Thought it was about time to try a full disaster recovery scenario, especially based on the bad luck I’ve had applying updates in the past. So, this is going to be a long post, mainly of a big cut/past of a screen shot.
Downloaded and booted the latest Rocky image and selected the Restore Cluster and followed the instructions. Here’s the details following the “Something went wrong” message:
Job for traefik.service failed because the control process exited with error code.
See “systemctl --user status traefik.service” and “journalctl --user -xeu traefik.service” for details
The No Entries is the response to the journalctl command.
I’m not sure how many of these are minor issues that can be ignored (I can see at least 1, maybe 2) or which are portents of failure down the road should I continue to use this system, which I’m not going to be other than to pull information should you need it.
***** Update *****
Just noticed that one of the failures was trying to add an instance of traefik2.
I’m guessing had that worked it would be then be like loki, 2 instances both running. Is that really what was supposed to happen.
Regarding the loki and traefik issues, i had similar results. The issue is that only one of each can be present on a particular node. I ended up removing the default instances from the command line via remove-module command.
Mail encountered some non-fatal errors (related to the certificate and binding to the account provider). These can be resolved later in the app’s Settings page.
The Webserver experienced a fatal restore error (IndexError). /cc @stephdl
Traefik also failed to restore. The service startup is failing because ports 80 and 443 are already in use by the core Traefik instance. I believe Traefik should be excluded from the restore process, as certificates and routes are managed by the cluster backup. Installing a second Traefik instance is unnecessary.
On the other hand, a second instance of Loki is allowed, as documented here.
Except both instances of loki are currently running.

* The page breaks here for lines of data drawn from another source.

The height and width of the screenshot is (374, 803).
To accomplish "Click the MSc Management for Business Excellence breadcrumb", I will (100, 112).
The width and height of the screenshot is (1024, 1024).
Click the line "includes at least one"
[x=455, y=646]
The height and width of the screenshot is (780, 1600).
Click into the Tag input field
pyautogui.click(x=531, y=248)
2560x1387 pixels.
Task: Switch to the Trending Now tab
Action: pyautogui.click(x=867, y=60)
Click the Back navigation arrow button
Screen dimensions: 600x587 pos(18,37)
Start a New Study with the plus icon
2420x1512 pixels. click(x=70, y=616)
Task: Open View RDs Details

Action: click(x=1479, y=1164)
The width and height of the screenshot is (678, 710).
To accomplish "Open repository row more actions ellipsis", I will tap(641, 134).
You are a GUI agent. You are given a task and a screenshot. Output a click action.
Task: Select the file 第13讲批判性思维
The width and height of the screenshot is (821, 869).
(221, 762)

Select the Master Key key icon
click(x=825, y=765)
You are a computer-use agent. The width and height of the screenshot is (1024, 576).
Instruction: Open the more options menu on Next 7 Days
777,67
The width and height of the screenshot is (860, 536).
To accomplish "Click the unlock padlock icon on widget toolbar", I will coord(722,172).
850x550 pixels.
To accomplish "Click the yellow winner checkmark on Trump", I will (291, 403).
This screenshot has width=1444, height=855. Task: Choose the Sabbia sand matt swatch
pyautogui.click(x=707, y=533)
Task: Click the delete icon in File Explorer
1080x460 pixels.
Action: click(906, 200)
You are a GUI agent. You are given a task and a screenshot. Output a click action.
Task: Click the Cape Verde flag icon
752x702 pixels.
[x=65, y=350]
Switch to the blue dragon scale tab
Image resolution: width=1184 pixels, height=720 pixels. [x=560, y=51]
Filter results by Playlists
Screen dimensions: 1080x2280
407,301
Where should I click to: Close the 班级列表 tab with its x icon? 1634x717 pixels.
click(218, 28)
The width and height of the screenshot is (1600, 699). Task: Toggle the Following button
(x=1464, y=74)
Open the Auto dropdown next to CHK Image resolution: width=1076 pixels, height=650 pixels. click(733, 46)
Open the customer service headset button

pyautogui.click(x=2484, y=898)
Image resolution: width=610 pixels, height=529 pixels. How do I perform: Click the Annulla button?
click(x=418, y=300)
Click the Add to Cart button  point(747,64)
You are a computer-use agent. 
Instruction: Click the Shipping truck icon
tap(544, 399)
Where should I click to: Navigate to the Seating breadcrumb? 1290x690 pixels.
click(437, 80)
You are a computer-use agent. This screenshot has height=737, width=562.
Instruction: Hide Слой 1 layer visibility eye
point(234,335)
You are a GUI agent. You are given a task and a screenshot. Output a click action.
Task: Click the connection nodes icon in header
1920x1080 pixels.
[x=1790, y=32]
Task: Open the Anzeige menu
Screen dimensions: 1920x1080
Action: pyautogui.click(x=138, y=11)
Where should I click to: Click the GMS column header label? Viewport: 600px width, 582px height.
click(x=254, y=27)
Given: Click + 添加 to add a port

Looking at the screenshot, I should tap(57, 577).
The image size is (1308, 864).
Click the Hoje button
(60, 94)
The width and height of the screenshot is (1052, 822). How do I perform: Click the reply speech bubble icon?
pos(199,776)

Shouldn’t loki and traefik be treated somewhat special in that the core version should be updated with the settings from the backup, instead of trying to restore the backup.
I don’t see a 3-dot menu to remove the inactive loki. *** Ignore, I found where this is now. ***
Traceback (most recent call last):
File “/home/webserver1/.config/actions/restore-module/06copyenv”, line 41, in
nginx_tcp_port = env_tcp_ports[2]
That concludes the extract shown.